▶ PAGE
Exhibit A: Attachment to item 77o:
           Transactions effected pursuant to Rule 10f-3
-------------------------------------------------------

Exhibit A:
Item 77O

Transactions Executed Pursuant to Rule 10f-3

For the six month period ended June 30, 2000 the Partnership
engaged in several transactions which involved the purchase
of securities during the existence of an underwriting or
selling syndicate in which CIBC World Markets Corp., an
affiliate of the Partnership, participated as an
underwriter.  The Partnership did not purchase securities
directly from CIBC World Markets Corp and purchased the
securities at the offering price.

▶ THINGS TO DO
a – Reproduce the stretch of the Rule 10f-3 exhibit from "Transactions Executed Pursuant" through "the offering price.", renaming "Partnership" as "Fund" wherever it occurs.
b – Summarize the Rule 10f-3 exhibit in two sentences.
The data after this sentence come from a separate, unrelated source.

▶ MATERIAL
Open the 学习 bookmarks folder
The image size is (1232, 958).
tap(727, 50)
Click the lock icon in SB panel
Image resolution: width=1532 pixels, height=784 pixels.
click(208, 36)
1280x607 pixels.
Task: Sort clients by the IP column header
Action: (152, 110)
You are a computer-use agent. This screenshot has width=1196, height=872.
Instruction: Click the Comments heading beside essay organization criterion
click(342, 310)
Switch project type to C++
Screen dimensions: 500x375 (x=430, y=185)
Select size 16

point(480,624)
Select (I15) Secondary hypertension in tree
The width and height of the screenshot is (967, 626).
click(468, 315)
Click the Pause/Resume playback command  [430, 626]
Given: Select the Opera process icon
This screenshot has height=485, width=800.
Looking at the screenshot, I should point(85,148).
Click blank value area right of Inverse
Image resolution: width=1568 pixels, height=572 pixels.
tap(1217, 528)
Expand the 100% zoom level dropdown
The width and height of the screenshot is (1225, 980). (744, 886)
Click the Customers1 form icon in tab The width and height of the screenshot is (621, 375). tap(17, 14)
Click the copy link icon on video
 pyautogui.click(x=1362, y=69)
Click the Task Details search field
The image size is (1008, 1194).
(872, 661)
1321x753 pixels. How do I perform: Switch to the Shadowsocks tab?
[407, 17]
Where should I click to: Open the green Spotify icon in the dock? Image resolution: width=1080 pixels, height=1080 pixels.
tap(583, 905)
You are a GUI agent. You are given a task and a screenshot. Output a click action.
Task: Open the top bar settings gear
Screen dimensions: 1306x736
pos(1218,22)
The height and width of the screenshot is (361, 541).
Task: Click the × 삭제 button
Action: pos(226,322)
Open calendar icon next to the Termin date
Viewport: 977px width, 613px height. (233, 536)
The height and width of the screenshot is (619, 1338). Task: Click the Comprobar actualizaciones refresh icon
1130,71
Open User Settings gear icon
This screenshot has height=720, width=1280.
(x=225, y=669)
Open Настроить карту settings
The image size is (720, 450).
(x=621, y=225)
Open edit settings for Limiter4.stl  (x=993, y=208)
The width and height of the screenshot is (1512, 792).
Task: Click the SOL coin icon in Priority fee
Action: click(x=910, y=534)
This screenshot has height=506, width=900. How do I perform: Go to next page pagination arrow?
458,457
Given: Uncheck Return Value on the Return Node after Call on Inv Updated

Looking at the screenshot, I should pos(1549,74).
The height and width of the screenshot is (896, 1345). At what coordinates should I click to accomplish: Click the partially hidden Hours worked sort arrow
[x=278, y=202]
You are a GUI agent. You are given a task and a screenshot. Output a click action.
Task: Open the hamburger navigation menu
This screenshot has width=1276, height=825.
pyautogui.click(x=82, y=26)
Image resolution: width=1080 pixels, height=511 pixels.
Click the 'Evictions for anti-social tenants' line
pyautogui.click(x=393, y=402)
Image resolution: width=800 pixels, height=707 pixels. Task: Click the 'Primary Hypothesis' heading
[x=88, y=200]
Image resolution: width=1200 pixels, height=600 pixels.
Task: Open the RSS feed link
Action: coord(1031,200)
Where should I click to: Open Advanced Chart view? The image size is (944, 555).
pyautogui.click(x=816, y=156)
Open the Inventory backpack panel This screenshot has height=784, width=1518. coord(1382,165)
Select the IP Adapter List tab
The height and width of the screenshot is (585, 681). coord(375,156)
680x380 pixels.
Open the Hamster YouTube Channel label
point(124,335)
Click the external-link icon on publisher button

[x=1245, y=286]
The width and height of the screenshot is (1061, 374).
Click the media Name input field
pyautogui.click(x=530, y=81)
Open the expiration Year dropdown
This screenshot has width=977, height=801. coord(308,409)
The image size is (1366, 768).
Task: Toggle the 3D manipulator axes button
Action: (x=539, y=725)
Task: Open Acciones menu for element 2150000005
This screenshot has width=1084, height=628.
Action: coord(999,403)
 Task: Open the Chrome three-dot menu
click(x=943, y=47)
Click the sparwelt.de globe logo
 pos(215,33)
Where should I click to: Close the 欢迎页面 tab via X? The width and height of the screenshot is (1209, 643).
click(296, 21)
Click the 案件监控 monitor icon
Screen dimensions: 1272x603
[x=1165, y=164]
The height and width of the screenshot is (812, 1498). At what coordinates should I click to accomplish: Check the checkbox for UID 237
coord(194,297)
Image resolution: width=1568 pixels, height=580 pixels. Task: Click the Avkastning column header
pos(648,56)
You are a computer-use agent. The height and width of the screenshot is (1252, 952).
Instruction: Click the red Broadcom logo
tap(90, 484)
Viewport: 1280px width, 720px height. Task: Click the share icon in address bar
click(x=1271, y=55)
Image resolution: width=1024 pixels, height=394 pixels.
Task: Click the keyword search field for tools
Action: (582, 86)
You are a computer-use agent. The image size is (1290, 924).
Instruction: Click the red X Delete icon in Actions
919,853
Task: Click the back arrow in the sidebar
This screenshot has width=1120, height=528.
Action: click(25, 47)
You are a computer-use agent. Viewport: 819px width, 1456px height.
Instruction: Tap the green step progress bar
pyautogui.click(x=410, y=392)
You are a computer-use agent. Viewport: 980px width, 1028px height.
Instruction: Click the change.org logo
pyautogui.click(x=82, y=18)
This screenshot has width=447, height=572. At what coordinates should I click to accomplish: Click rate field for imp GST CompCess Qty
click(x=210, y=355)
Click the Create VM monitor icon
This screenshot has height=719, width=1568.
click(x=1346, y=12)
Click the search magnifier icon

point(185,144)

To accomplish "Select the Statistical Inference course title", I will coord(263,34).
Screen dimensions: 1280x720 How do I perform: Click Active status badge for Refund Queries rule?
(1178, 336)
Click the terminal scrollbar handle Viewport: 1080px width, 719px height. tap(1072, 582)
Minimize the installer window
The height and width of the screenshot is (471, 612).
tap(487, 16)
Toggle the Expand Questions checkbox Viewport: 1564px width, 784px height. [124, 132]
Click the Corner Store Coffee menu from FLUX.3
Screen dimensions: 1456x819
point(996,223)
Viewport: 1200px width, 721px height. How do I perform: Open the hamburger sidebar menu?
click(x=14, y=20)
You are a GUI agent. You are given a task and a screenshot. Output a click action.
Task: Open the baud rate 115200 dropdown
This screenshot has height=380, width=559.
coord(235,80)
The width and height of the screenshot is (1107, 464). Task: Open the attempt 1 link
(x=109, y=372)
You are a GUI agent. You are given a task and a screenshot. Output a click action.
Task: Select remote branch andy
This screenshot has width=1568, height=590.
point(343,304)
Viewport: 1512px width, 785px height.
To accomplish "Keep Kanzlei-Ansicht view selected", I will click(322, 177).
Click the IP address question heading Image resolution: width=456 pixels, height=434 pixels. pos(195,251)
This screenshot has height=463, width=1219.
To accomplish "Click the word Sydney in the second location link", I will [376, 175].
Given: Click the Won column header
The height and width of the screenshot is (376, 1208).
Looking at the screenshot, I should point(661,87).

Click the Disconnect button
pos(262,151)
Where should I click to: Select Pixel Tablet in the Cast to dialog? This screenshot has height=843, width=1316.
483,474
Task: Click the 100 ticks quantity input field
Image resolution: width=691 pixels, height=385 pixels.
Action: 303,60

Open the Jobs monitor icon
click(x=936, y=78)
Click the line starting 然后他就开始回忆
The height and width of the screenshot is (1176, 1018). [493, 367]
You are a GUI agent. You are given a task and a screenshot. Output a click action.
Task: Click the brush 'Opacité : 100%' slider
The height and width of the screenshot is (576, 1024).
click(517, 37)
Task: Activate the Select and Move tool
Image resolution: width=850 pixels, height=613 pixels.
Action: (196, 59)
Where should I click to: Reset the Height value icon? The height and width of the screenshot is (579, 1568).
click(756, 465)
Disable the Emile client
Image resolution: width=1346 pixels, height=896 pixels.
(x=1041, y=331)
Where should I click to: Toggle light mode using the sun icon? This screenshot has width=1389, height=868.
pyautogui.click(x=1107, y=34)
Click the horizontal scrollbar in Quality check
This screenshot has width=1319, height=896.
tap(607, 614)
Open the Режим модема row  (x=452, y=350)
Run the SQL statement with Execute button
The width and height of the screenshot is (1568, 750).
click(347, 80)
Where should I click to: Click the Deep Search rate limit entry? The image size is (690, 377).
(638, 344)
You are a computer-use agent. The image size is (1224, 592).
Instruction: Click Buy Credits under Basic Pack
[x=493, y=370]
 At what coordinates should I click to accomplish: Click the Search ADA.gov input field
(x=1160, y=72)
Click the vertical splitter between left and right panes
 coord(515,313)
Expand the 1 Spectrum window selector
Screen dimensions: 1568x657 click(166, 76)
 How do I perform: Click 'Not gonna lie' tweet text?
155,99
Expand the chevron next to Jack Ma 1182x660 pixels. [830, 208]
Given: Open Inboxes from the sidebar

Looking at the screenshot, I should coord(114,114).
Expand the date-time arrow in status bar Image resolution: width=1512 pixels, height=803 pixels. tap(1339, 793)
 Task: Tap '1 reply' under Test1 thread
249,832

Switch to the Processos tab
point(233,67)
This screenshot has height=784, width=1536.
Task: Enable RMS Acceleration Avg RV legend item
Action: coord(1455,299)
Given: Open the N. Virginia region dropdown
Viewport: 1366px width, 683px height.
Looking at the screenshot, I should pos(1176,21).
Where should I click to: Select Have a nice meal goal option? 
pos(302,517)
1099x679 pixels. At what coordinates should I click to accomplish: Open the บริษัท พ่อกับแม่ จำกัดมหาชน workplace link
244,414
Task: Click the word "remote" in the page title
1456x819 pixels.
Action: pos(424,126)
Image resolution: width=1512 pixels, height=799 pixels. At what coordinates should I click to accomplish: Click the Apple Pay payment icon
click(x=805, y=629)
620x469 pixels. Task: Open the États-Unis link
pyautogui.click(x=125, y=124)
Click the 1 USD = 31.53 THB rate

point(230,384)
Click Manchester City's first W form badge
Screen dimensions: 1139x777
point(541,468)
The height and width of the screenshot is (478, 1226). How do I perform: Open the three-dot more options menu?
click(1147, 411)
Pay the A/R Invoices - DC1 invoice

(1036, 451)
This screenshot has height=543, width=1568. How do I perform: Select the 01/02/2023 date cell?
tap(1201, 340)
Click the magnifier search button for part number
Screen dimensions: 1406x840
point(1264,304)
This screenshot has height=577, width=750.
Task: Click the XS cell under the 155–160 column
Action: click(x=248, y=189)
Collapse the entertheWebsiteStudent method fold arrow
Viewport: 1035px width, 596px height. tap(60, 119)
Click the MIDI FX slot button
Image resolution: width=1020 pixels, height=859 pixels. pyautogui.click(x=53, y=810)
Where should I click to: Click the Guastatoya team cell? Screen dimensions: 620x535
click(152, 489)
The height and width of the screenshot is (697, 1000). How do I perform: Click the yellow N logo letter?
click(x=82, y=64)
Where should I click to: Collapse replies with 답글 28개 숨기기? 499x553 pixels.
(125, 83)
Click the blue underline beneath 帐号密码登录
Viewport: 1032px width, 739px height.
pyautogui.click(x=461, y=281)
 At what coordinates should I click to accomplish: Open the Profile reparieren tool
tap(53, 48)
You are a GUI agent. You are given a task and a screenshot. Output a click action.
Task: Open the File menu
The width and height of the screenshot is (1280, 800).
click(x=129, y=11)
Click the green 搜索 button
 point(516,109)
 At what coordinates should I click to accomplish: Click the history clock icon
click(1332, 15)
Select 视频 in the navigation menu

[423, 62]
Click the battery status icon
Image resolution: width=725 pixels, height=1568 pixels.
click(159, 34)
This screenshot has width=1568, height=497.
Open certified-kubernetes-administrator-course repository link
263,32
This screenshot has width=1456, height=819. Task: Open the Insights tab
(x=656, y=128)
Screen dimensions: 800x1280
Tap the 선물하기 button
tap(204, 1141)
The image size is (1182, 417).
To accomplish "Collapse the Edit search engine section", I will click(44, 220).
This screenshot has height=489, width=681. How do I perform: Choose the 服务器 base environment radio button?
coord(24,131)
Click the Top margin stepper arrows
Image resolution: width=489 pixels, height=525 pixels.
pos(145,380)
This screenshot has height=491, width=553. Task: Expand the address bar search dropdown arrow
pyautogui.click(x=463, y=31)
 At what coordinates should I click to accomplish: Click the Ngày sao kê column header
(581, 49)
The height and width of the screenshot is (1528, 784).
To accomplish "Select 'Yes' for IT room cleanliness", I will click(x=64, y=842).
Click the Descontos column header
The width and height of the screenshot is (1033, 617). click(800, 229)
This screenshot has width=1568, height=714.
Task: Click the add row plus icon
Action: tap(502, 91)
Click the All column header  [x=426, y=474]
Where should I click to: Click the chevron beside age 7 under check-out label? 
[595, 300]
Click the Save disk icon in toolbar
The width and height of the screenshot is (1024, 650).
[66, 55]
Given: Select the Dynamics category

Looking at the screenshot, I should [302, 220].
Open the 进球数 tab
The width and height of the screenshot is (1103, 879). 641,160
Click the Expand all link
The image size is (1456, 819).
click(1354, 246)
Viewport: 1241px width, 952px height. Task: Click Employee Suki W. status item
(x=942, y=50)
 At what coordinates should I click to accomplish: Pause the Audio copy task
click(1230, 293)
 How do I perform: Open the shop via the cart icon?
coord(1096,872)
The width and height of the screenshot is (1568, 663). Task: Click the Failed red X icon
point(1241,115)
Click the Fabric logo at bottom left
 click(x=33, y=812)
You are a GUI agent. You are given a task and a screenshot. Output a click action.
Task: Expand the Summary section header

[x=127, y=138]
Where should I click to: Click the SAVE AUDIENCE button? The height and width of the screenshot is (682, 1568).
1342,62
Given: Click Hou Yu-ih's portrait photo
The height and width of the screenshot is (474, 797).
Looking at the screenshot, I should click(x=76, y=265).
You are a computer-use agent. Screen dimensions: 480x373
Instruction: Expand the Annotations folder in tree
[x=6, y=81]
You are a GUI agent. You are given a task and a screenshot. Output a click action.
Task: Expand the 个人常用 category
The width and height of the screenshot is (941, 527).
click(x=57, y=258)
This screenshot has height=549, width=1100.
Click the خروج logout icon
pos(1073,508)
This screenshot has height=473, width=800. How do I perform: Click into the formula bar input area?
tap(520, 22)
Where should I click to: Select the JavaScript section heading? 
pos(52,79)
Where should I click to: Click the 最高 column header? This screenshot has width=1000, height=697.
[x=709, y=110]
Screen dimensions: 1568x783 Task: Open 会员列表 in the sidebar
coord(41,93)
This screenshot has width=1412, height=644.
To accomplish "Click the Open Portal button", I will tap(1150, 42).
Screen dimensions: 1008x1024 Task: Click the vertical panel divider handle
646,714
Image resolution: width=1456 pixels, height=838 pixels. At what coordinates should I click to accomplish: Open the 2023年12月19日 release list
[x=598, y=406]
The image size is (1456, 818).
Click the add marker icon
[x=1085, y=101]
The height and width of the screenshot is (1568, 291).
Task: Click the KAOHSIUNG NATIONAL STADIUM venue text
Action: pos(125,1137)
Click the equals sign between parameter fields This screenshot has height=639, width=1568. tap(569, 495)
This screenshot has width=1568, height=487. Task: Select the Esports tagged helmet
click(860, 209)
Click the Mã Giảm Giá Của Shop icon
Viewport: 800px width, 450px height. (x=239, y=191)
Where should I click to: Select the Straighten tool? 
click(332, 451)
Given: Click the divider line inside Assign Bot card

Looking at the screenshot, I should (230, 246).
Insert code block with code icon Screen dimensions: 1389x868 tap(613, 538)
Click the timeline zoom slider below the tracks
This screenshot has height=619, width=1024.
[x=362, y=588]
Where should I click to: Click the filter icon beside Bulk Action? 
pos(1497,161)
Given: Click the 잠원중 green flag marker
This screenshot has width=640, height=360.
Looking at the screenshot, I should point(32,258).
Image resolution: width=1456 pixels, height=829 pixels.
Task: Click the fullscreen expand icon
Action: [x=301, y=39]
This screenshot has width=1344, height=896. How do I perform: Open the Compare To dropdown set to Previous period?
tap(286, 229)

▶ PROBLEM SOLUTIONS
a –
Transactions Executed Pursuant to Rule 10f-3

For the six month period ended June 30, 2000 the Fund
engaged in several transactions which involved the purchase
of securities during the existence of an underwriting or
selling syndicate in which CIBC World Markets Corp., an
affiliate of the Fund, participated as an
underwriter.  The Fund did not purchase securities
directly from CIBC World Markets Corp and purchased the
securities at the offering price.

b – During the six months ended June 30, 2000, the Partnership made several purchases of securities while an underwriting or selling syndicate existed in which its affiliate CIBC World Markets Corp. participated as an underwriter. The Partnership did not buy these securities directly from CIBC World Markets Corp. and paid the offering price for them.